The Texas Supreme Court upheld the constitutionality of compulsory vaccination laws in 1972. At that time, the Texas statute (T.E.C. 2.09) authorized two exceptions. Children had to be vaccinated before attending public school unless their parents provided 1) an affidavit from a doctor citing medical concerns; or 2) an affidavit signed by the parent, stating that the requirement “conflicts with the tenets and practice of a recognized church or religious denomination of which the applicant is an adherent or member.”

There was no “conscientious objector” exemption, as there is now. Current law allows an exemption if the parent presents an affidavit citing “reasons of conscience, including a religious belief.” T.E.C. 38.001(c).

If Mr. Itz could have cited “reasons of conscience” he would have won his case against the Fredericksburg ISD. Mr. Itz stated that his daughter had contracted hepatitis as a result of a diphtheria shot. He believed that vaccination is harmful to the health. But he provided neither a medical affidavit, nor a religious one.

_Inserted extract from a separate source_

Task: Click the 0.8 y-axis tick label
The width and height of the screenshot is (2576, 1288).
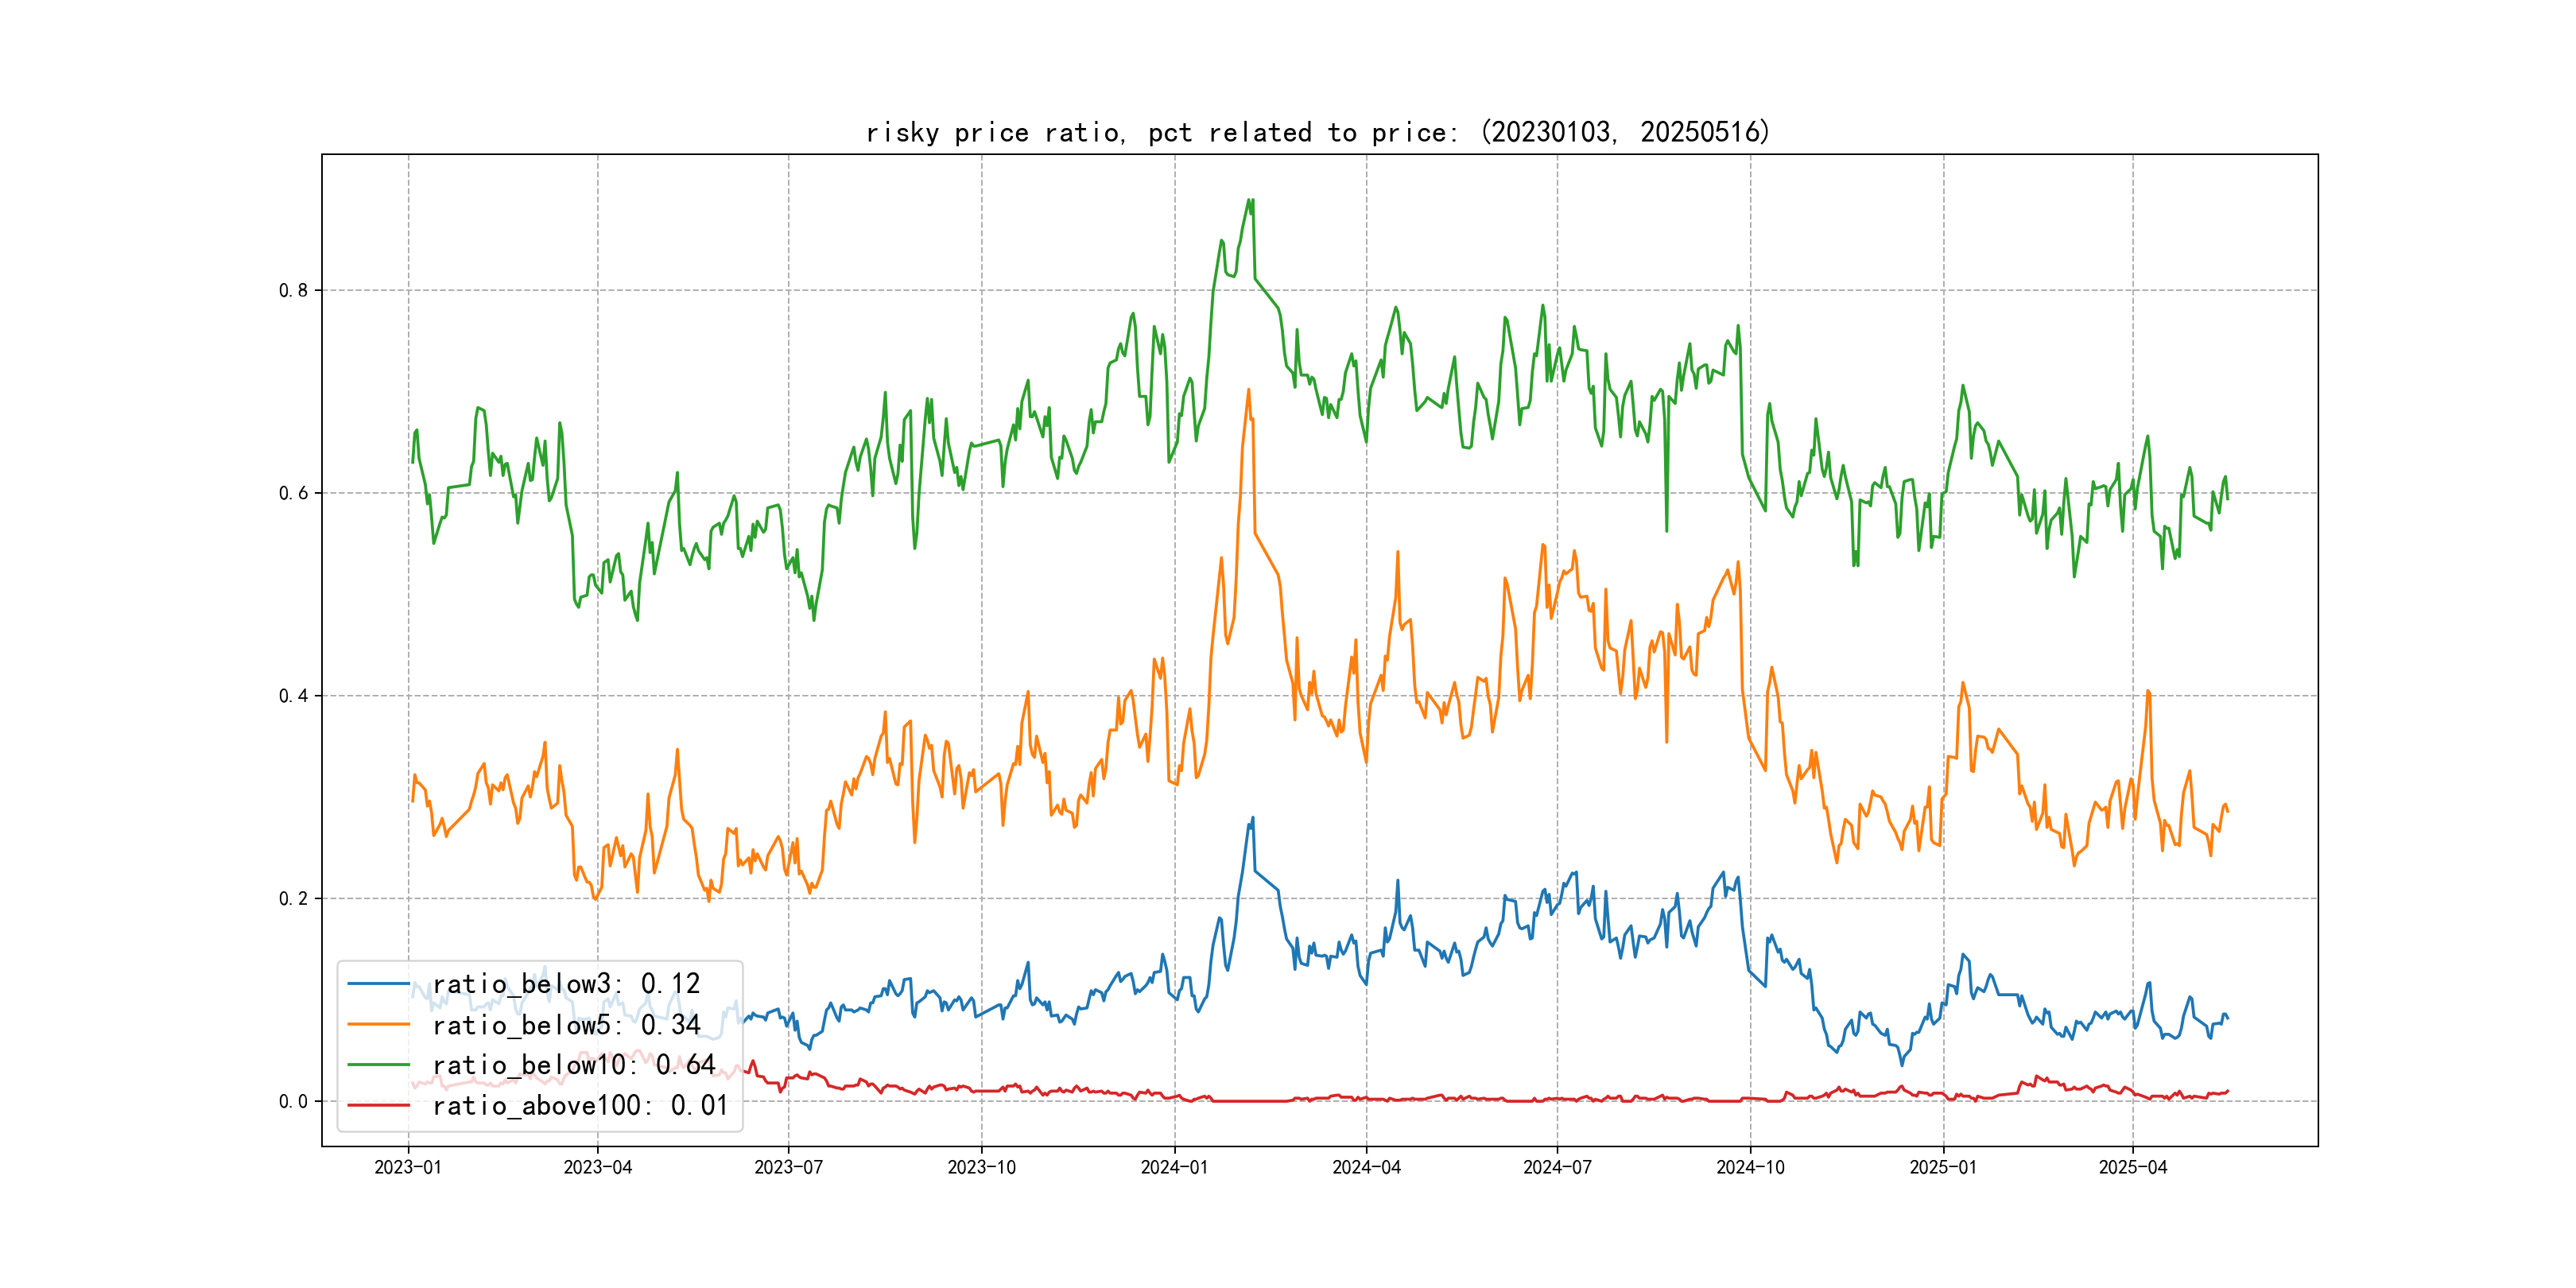Action: [x=293, y=291]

In its short opinion, the Texas Supreme Court noted that objections to vaccination had a long and distinguished pedigree in this country. Ben Franklin opposed compulsory inoculations in 1721. George Clinton, colonial governor of New York, forbade inoculations against smallpox in New York City in 1747. Mr. Itz cited these historical precedents in support of his argument that inoculation is “an assault upon one’s body by invidious impregnation with bacteria that is cruel and unusual punishment.” He claimed that mandatory vaccination “interferes with parental control and decisions relating to the health of their children” and “interferes with their children’s constitutional right to a public free education.” In fact, Itz asserted, “Vaccination by compulsion is one of the greatest crimes today, and it is being committed by the Legislature of the State of Texas disguised as Education Code 2.09.”

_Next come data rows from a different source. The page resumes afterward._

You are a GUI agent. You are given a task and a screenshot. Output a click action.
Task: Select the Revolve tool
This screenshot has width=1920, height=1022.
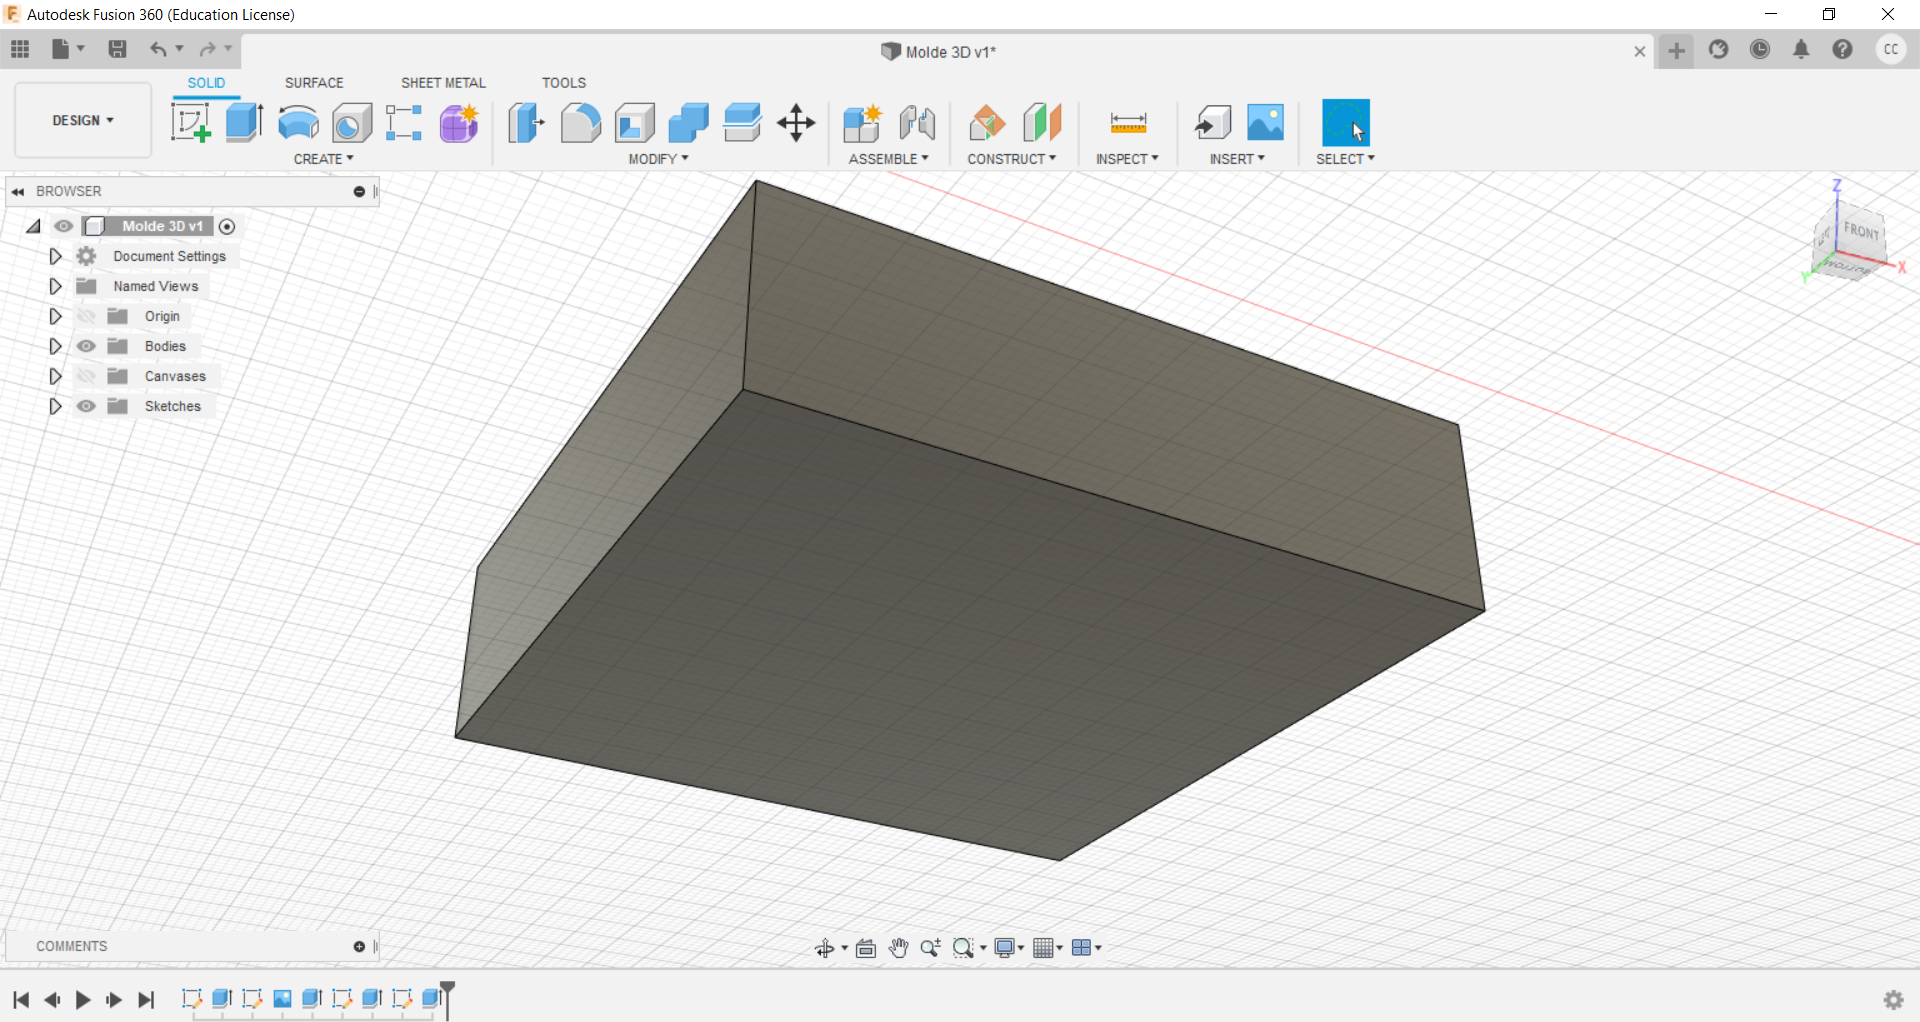[x=298, y=122]
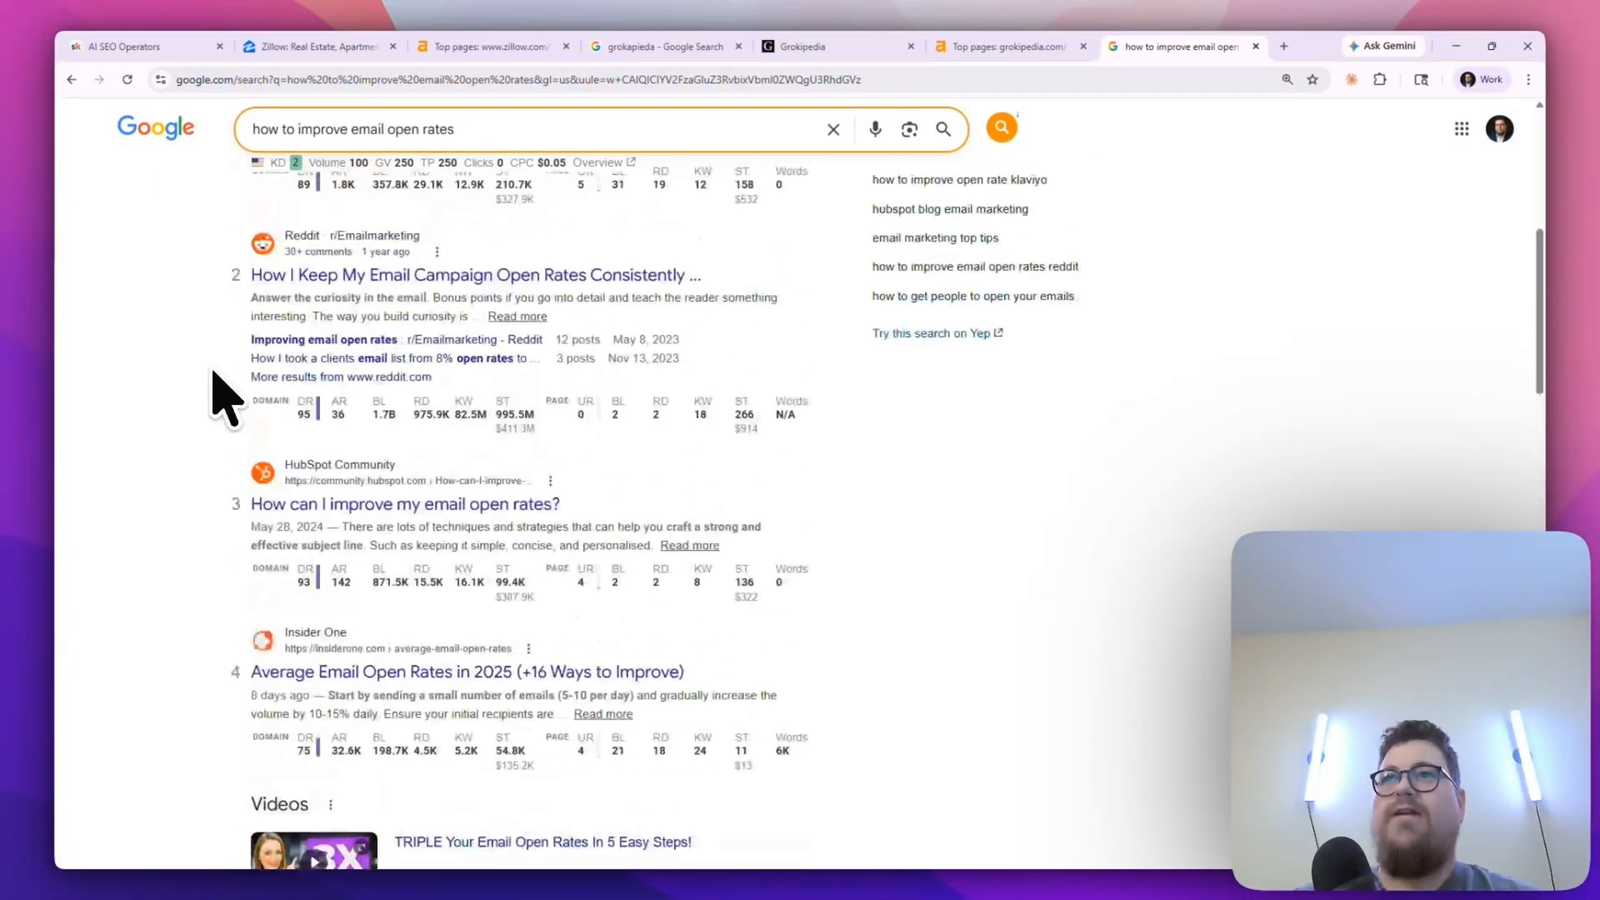
Task: Click the blue DR bar beside score 95
Action: point(317,409)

The Court did not buy it. It asserted that “a much more enlightened view” had emerged. That view—that immunization is necessary to stop the spread of infectious disease—had, even by 1972, been adopted by “a great majority of the states.” The Court noted that “these statutes were the subject of frequent attack in the early years of the century and were universally upheld as proper exercises of the police power for the protection of the health and safety of the citizenry.”

Therefore, the Court concluded, the statute was constitutional. The case of Itz v. Penick was decided by the Texas Supreme Court on January 17, 1973. It can be found at 493. S.W.2d 506.